## What is required
What lines in the data hold the string "every"? Show them.

## Supplied records
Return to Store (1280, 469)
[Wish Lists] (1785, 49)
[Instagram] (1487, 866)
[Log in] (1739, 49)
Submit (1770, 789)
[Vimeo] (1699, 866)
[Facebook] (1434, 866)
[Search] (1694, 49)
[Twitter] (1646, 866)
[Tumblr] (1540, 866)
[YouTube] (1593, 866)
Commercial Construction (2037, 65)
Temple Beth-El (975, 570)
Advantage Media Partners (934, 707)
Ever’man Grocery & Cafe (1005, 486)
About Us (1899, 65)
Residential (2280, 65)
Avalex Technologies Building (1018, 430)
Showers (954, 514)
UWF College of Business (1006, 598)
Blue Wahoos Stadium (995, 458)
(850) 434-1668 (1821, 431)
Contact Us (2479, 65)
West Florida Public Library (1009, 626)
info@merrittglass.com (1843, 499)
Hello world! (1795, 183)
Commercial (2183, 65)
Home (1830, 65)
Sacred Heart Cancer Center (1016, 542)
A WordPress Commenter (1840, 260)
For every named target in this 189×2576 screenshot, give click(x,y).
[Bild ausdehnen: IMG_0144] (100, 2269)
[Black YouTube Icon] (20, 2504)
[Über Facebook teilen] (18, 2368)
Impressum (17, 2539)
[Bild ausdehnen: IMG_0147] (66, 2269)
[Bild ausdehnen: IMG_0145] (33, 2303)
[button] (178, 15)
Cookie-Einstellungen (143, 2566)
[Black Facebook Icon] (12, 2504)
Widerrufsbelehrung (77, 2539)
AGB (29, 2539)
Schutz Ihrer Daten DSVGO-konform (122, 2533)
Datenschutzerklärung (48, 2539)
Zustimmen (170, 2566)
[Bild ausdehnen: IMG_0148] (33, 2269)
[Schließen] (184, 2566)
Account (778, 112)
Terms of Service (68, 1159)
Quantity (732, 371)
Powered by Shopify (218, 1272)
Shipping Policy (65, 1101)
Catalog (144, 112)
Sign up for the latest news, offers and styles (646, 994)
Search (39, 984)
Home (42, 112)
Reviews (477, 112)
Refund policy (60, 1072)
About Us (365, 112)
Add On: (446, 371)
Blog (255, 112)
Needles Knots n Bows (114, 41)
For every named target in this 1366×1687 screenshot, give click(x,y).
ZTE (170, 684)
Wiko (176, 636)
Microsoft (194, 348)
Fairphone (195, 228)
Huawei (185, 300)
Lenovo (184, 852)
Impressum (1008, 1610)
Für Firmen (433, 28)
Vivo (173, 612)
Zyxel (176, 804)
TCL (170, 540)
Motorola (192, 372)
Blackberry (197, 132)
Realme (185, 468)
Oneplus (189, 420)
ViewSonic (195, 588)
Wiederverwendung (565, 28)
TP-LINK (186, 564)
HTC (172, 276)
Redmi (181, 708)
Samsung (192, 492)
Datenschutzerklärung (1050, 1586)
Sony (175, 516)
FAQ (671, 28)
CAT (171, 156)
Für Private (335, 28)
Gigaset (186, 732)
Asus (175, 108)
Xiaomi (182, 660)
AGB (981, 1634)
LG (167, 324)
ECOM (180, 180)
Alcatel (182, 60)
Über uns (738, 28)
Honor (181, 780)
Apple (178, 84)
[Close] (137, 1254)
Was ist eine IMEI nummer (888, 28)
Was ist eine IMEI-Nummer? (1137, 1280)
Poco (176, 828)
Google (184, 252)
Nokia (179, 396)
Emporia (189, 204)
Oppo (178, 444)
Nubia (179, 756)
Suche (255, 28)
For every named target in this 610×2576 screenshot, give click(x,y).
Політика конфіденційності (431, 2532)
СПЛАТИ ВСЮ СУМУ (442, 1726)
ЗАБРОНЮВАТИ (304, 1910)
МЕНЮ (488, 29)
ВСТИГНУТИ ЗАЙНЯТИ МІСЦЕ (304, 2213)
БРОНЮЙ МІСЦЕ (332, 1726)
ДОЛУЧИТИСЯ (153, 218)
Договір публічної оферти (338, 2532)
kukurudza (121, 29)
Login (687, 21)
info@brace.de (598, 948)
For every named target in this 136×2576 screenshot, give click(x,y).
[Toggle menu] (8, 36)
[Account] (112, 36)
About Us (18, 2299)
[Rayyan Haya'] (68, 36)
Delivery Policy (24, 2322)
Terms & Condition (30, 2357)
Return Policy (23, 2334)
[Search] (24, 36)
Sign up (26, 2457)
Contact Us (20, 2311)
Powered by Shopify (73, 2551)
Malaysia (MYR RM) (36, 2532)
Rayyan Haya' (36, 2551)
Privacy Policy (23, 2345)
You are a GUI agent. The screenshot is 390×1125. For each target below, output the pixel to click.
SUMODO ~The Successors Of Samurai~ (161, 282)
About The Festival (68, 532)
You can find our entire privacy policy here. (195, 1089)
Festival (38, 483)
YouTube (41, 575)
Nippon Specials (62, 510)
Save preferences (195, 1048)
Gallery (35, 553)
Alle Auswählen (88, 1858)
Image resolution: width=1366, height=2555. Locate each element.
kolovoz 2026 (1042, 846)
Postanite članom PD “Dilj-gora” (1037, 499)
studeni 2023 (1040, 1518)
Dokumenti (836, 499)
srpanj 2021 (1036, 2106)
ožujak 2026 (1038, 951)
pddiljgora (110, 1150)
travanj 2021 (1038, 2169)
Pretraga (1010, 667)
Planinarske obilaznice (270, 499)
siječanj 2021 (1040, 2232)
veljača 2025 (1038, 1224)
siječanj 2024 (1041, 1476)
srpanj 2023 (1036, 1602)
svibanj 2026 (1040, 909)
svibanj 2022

## Exercise output
For every named target in this 189×2576 screenshot, give click(x,y).
For every named target in this 1366×1687 screenshot, give click(x,y).
For every named target in this 610×2576 screenshot, give click(x,y).
For every named target in this 136×2576 screenshot, give click(x,y).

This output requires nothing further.